▸ **Work instructions**
Print all the records exactly as they stand.

▸ **Data provided**

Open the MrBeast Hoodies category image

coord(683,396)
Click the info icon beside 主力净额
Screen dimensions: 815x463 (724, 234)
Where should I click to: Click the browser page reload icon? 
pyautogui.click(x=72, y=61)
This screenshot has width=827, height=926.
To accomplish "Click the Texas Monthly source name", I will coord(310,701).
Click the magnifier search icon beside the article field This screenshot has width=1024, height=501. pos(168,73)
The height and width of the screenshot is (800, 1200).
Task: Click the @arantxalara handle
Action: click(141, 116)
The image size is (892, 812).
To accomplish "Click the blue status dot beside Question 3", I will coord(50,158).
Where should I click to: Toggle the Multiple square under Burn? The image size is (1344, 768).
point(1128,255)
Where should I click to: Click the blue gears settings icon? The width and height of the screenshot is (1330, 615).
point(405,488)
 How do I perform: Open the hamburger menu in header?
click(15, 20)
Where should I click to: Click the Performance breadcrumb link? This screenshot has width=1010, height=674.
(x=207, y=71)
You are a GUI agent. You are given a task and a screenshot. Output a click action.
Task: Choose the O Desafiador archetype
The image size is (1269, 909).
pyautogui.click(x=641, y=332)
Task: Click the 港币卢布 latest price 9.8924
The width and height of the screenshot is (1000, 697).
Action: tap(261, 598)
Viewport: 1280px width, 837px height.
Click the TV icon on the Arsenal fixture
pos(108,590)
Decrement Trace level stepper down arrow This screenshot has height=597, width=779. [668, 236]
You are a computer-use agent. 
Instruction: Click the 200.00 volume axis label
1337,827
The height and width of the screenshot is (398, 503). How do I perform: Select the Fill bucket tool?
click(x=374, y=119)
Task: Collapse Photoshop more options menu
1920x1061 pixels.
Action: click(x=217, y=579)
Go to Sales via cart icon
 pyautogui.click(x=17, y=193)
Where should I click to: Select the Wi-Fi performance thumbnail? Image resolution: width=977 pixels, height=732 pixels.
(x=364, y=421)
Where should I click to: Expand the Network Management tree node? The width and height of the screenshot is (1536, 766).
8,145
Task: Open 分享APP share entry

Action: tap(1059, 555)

▸ **Answer to this exercise**
Open the MrBeast Hoodies category image

coord(683,396)
Click the info icon beside 主力净额
Screen dimensions: 815x463 (724, 234)
Where should I click to: Click the browser page reload icon? 
pyautogui.click(x=72, y=61)
This screenshot has width=827, height=926.
To accomplish "Click the Texas Monthly source name", I will coord(310,701).
Click the magnifier search icon beside the article field This screenshot has width=1024, height=501. pos(168,73)
The height and width of the screenshot is (800, 1200).
Task: Click the @arantxalara handle
Action: click(141, 116)
The image size is (892, 812).
To accomplish "Click the blue status dot beside Question 3", I will coord(50,158).
Where should I click to: Toggle the Multiple square under Burn? The image size is (1344, 768).
point(1128,255)
Where should I click to: Click the blue gears settings icon? The width and height of the screenshot is (1330, 615).
point(405,488)
 How do I perform: Open the hamburger menu in header?
click(15, 20)
Where should I click to: Click the Performance breadcrumb link? This screenshot has width=1010, height=674.
(x=207, y=71)
You are a GUI agent. You are given a task and a screenshot. Output a click action.
Task: Choose the O Desafiador archetype
The image size is (1269, 909).
pyautogui.click(x=641, y=332)
Task: Click the 港币卢布 latest price 9.8924
The width and height of the screenshot is (1000, 697).
Action: tap(261, 598)
Viewport: 1280px width, 837px height.
Click the TV icon on the Arsenal fixture
pos(108,590)
Decrement Trace level stepper down arrow This screenshot has height=597, width=779. [668, 236]
You are a computer-use agent. 
Instruction: Click the 200.00 volume axis label
1337,827
The height and width of the screenshot is (398, 503). How do I perform: Select the Fill bucket tool?
click(x=374, y=119)
Task: Collapse Photoshop more options menu
1920x1061 pixels.
Action: click(x=217, y=579)
Go to Sales via cart icon
 pyautogui.click(x=17, y=193)
Where should I click to: Select the Wi-Fi performance thumbnail? Image resolution: width=977 pixels, height=732 pixels.
(x=364, y=421)
Where should I click to: Expand the Network Management tree node? The width and height of the screenshot is (1536, 766).
8,145
Task: Open 分享APP share entry

Action: tap(1059, 555)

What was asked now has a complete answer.